◆ **Exercice écrit**
Restituez tel quel le passage du texte fourni qui va de « Générosité, multiplicité » jusqu'à « douleurs d'enfance muettes. » inclus.

◆ **Texte fourni**
Générosité, multiplicité

Ces mondes-là esquissent un autoportrait et traversent toutes les disciplines dans lesquelles excelle l'artiste née aux Etats-Unis, par le hasard du travail paternel, éduquée au Québec, terre originelle de la famille, adulte en France, où elle restera après un mariage avec un Français : la sculpture, le modelage, la peinture, puis enfin depuis une vingtaine d'années l'illustration et l'écriture de livres pour petits et grands. Un parcours avec ses malices ses joies, ses rires mais aussi, plus cachées, des douleurs d'enfance muettes. 
 
Natali Fortier atelier
Tout un monde sorti de l'imagination de Natali Fortier sur les étagères de son atelier
(c) Sylvie Braibant

Quand je suis arrivée là, j’ai été étonnée d’être foudroyée d’amour avec la France.

◆ **Bloc de données**

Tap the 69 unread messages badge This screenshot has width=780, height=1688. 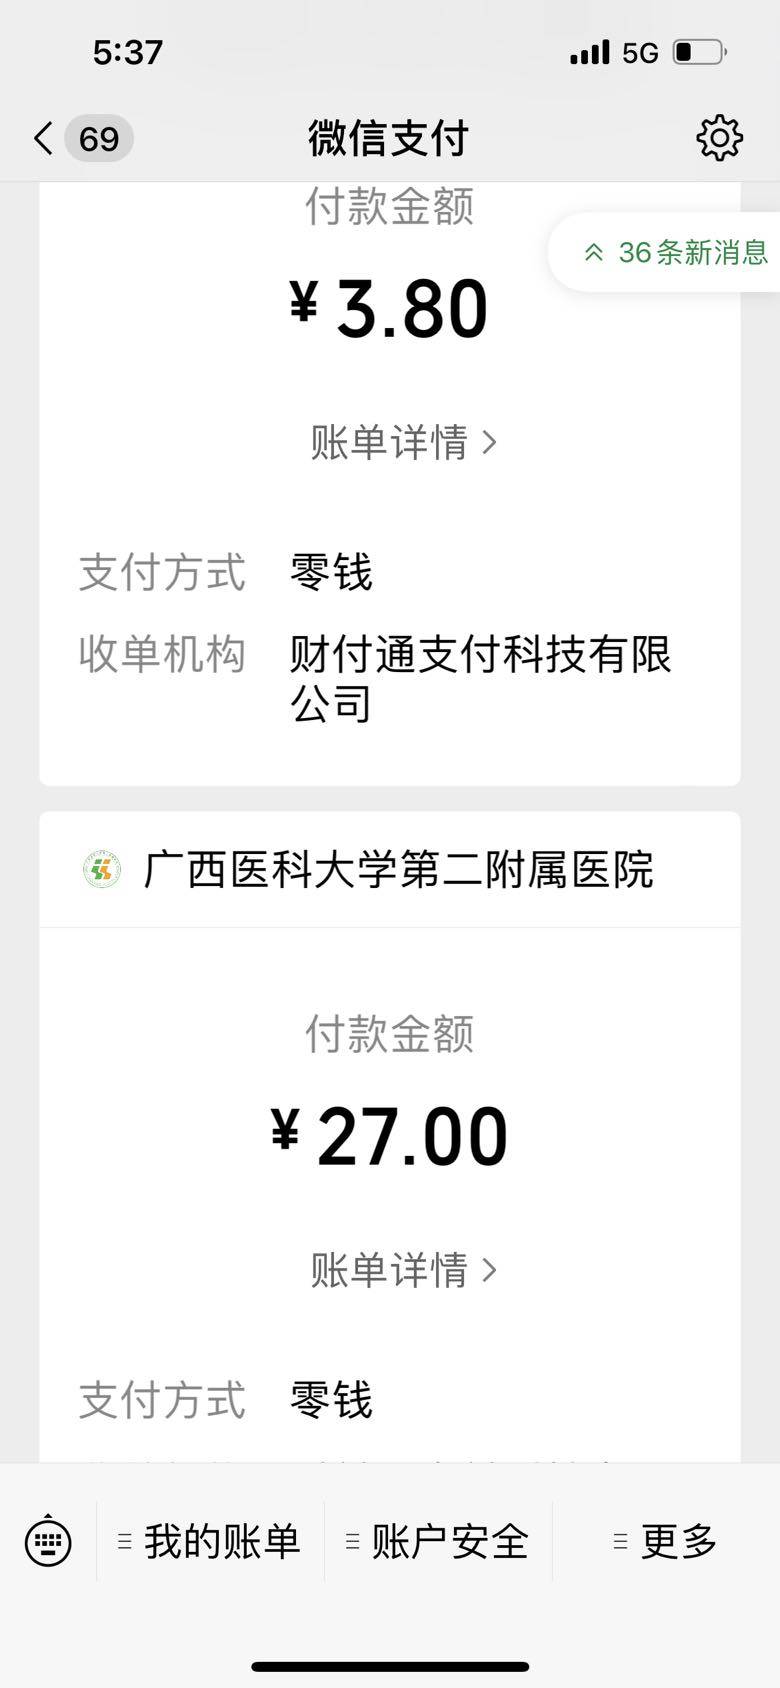pyautogui.click(x=99, y=138)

◆ **Réponse attendue**
Générosité, multiplicité

Ces mondes-là esquissent un autoportrait et traversent toutes les disciplines dans lesquelles excelle l'artiste née aux Etats-Unis, par le hasard du travail paternel, éduquée au Québec, terre originelle de la famille, adulte en France, où elle restera après un mariage avec un Français : la sculpture, le modelage, la peinture, puis enfin depuis une vingtaine d'années l'illustration et l'écriture de livres pour petits et grands. Un parcours avec ses malices ses joies, ses rires mais aussi, plus cachées, des douleurs d'enfance muettes.